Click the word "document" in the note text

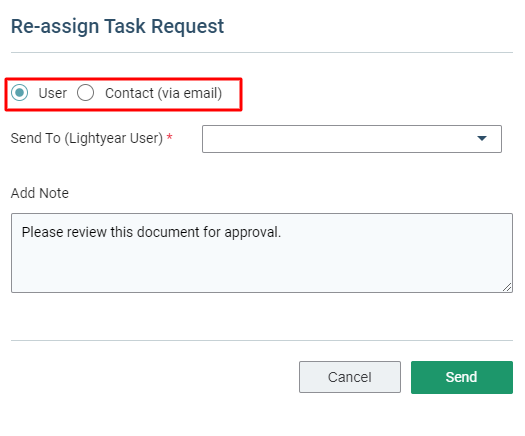pyautogui.click(x=168, y=232)
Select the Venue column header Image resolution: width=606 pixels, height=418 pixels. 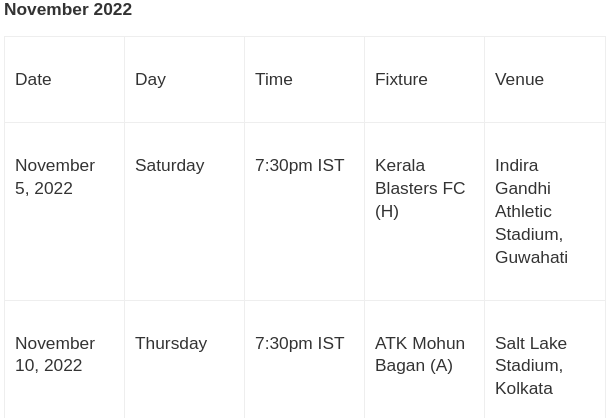[519, 79]
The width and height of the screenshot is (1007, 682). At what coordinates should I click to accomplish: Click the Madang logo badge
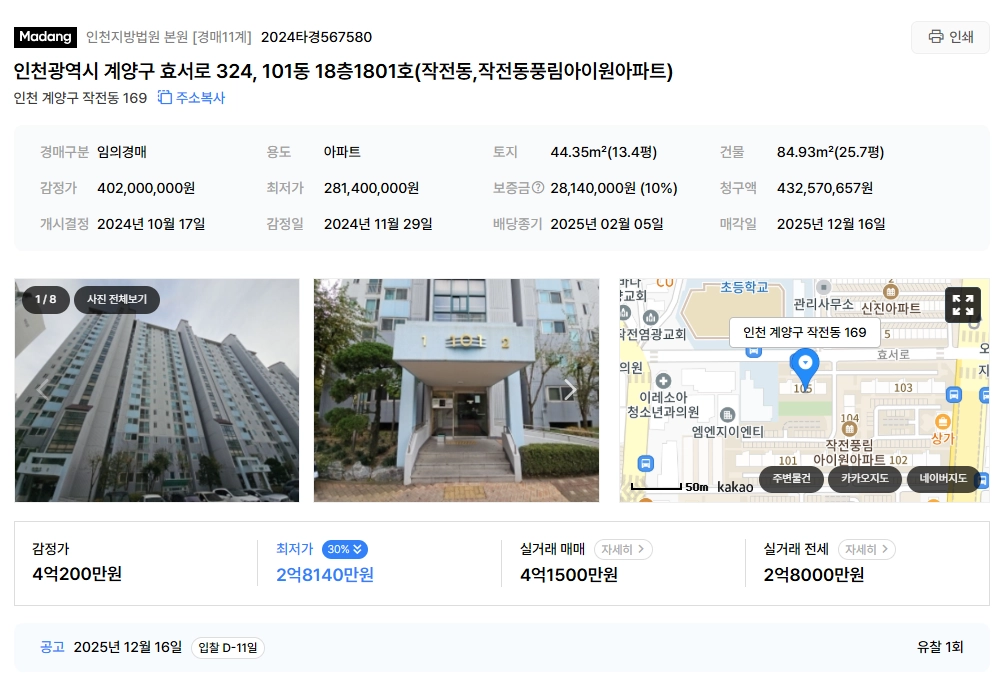click(45, 37)
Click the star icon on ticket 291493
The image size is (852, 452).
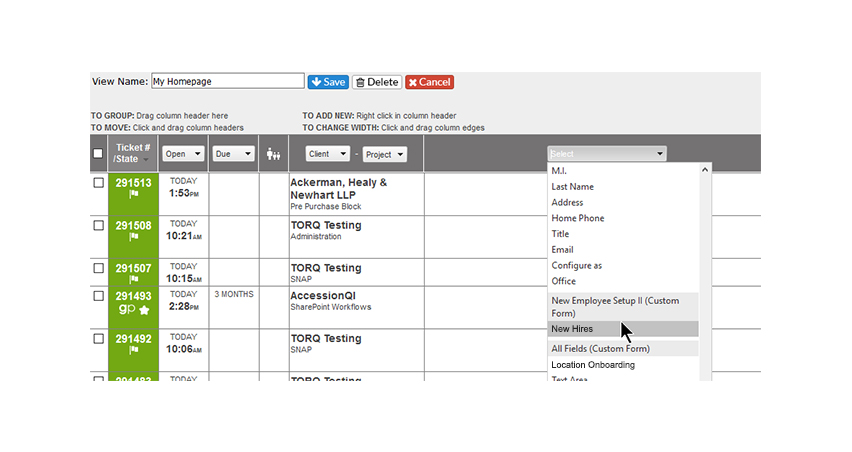point(144,310)
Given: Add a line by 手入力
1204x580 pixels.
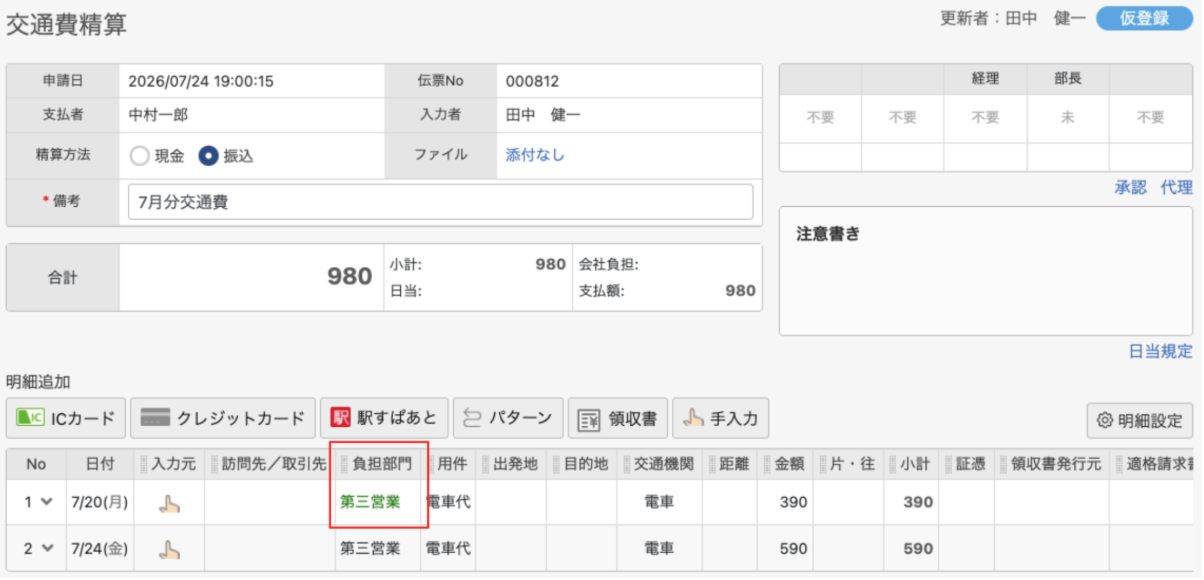Looking at the screenshot, I should [x=720, y=419].
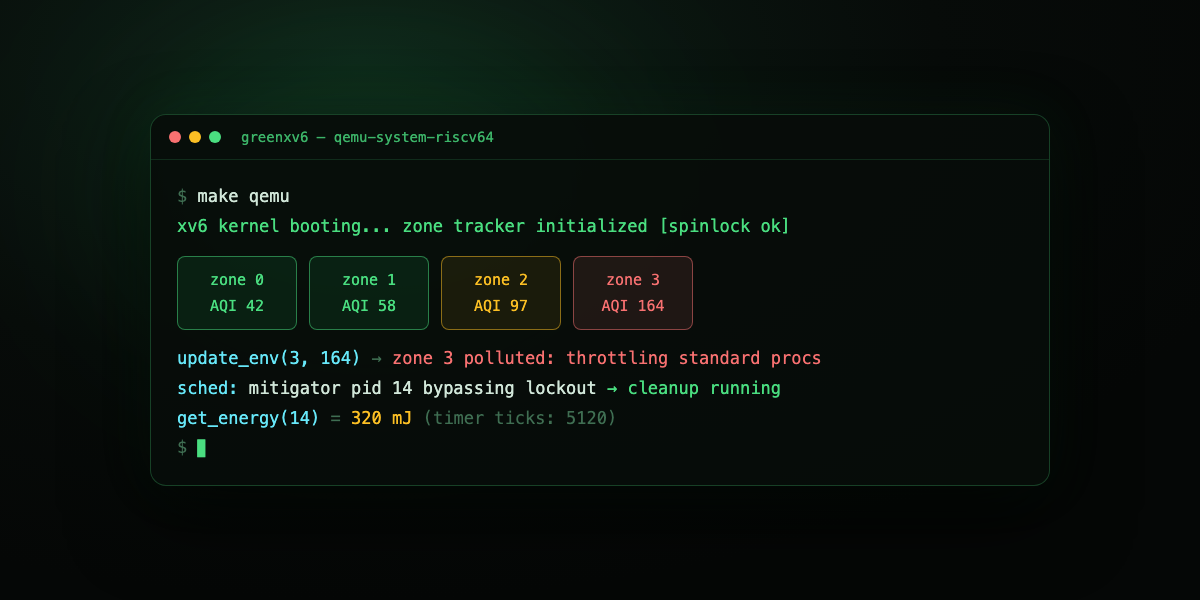
Task: Open the zone 2 AQI 97 card
Action: [x=501, y=293]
---
Only the lines from the one containing "The image size is (852, 452)." through the end of the listing above should be reproduced, exactly as they stand. Leave the pictures out.

▸ RESULT:
The image size is (852, 452).
point(144,310)
Given: Add a line by 手入力
1204x580 pixels.
Looking at the screenshot, I should [x=720, y=419].
Task: Open the zone 2 AQI 97 card
Action: [x=501, y=293]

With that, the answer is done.